From ancient byways to modern highways, glimpses of faith are everywhere...

Monday, September 24, 2012

Holy hip-hop? Maybe yes, maybe no

(Tupac Statue in Herford, Germany)
As I write these words, strains of hip-hop are wafting through my neighborhood.  Sometimes from a passing car, often from an upstairs listener…  There are times when the lyrics are sweet and/or sassy – there are also times when the air turns blue with four- and five-letter shrieks.

Holy hip-hop?  Perhaps.  Religious hip-hop?  According to Monica Miller, perhaps not.

When Nancy Haught of the Religion News Service recently interviewed Miller, author of the "new book" Religion and Hip Hop, she got a somewhat-cynical earful.  Haught therefore reports on Miller's contention that "looking for religion in hip-hop is a risky
proposition."

How so?  Haven't there been many religious-sounding references in numerous hip-hop presentations?  Hasn't hip-hop become so
religiously acceptable that even "In some traditionally African-American divinity schools… old-school black preaching, is giving way to intricately rhyming rap"?
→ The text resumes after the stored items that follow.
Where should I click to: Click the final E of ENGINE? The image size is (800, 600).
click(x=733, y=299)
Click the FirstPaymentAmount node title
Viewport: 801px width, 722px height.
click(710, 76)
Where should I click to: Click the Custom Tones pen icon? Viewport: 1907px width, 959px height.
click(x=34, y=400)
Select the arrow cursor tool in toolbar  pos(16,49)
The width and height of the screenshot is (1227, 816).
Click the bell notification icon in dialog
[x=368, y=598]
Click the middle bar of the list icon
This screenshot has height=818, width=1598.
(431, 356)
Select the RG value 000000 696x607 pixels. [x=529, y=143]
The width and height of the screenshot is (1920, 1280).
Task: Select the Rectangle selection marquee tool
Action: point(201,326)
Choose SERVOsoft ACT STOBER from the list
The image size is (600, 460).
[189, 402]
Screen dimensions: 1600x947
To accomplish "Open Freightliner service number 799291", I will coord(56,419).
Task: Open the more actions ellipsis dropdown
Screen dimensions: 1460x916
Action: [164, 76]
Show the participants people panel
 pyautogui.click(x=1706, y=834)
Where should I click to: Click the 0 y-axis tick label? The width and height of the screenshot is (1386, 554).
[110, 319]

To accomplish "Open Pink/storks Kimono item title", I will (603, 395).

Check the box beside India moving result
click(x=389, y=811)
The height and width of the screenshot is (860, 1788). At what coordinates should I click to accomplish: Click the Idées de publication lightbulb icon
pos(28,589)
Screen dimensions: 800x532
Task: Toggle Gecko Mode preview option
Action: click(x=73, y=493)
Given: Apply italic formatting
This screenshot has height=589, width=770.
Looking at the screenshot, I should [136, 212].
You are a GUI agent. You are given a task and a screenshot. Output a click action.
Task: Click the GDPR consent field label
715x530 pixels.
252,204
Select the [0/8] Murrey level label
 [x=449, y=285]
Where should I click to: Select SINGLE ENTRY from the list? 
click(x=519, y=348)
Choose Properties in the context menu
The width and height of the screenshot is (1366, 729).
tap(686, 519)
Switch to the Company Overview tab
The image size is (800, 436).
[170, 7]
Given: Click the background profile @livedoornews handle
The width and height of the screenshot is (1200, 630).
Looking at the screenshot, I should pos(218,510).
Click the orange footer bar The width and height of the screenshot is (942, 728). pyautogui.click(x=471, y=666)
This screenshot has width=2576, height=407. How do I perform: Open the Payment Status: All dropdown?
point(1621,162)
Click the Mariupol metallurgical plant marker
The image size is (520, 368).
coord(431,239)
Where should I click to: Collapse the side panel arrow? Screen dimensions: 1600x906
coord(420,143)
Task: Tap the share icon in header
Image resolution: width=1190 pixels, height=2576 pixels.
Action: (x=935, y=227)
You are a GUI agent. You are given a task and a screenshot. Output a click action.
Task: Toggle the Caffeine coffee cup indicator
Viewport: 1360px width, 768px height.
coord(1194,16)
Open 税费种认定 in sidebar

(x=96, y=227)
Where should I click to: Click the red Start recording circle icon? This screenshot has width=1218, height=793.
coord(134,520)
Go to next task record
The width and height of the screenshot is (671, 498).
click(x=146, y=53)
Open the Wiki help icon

Maybe so.  However, Miller cautions that what you hip-hop hear is not necessarily what you religiously get.  Haught further explains that "religious language sometimes sells rather than saves."  Haught then presents the following "edited for length and clarity" statements of Miller's:  We assume hip-hop artists are making meaning for themselves through the use of religious language… But some scholars are giving religion too much credit… What I'm getting at is, if you're looking for a very neat religious or theological
system of belief in his [Tupac's] work, it's not going to make sense.  He represents human complexity.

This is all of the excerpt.